## The task
Gather each line in the listing below that contains the word "node" and copy those lines out.

## Text and element pointing records
▼▼▼
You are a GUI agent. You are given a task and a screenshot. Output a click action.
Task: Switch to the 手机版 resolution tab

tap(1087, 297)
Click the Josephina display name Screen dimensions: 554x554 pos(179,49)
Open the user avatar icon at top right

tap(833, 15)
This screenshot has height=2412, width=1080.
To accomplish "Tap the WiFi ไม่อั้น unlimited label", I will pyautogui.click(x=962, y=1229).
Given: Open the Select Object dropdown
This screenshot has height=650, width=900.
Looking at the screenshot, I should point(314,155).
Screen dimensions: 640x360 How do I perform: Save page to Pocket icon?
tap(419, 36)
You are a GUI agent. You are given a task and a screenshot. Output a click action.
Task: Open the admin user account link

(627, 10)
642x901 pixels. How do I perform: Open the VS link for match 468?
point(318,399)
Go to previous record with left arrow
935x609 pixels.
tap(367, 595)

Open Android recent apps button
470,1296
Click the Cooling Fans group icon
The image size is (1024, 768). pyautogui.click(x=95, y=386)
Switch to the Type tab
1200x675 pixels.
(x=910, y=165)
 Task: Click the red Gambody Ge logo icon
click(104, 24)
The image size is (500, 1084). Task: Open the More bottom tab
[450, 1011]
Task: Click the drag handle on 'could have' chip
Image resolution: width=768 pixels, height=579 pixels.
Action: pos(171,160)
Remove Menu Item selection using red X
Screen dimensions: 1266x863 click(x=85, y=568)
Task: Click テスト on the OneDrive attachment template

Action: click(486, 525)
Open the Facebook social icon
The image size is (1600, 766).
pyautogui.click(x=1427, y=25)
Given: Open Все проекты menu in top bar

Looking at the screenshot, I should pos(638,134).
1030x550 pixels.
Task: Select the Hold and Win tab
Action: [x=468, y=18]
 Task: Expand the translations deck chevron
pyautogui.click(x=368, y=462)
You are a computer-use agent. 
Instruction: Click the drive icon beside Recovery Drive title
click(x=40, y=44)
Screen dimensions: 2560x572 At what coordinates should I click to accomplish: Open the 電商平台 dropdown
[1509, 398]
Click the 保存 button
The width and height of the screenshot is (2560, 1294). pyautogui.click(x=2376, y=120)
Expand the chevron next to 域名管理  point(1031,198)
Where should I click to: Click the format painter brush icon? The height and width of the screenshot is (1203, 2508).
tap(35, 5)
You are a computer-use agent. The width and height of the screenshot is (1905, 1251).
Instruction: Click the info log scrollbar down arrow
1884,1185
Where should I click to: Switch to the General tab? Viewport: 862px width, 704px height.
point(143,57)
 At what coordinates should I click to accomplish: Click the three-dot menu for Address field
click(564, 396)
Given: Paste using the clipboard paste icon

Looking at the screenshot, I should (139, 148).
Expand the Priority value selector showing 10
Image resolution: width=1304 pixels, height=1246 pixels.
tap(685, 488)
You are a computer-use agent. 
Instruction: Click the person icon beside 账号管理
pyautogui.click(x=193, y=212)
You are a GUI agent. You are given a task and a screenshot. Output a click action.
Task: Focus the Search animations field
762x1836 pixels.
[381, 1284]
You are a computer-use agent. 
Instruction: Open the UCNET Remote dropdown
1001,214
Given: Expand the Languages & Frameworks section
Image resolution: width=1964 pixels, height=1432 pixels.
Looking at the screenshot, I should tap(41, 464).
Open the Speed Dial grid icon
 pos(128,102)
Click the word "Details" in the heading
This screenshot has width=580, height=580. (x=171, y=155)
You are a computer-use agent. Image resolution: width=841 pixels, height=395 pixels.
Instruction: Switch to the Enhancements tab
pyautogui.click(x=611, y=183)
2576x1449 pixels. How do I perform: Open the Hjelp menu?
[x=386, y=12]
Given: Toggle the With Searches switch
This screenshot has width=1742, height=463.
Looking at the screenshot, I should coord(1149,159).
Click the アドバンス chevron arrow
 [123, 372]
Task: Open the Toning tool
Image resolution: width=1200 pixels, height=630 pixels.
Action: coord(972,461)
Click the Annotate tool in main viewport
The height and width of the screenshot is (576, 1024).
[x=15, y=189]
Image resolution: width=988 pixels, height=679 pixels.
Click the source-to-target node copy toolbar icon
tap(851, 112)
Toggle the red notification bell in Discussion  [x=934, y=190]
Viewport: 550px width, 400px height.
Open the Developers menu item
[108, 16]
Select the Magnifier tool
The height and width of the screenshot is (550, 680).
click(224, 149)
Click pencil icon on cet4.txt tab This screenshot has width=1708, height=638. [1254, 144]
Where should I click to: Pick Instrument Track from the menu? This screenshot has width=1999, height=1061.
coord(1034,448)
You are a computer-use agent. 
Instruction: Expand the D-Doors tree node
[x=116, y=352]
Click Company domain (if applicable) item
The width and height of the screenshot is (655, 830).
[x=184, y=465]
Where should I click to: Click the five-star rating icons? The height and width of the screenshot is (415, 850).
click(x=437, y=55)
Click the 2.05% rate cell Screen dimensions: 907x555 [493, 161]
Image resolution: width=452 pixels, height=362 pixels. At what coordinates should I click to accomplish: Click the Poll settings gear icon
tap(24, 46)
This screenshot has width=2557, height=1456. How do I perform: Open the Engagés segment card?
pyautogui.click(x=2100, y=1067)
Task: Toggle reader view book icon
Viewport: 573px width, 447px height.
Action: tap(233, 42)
▲▲▲
## Response to the task
Click the source-to-target node copy toolbar icon
Instruction: Expand the D-Doors tree node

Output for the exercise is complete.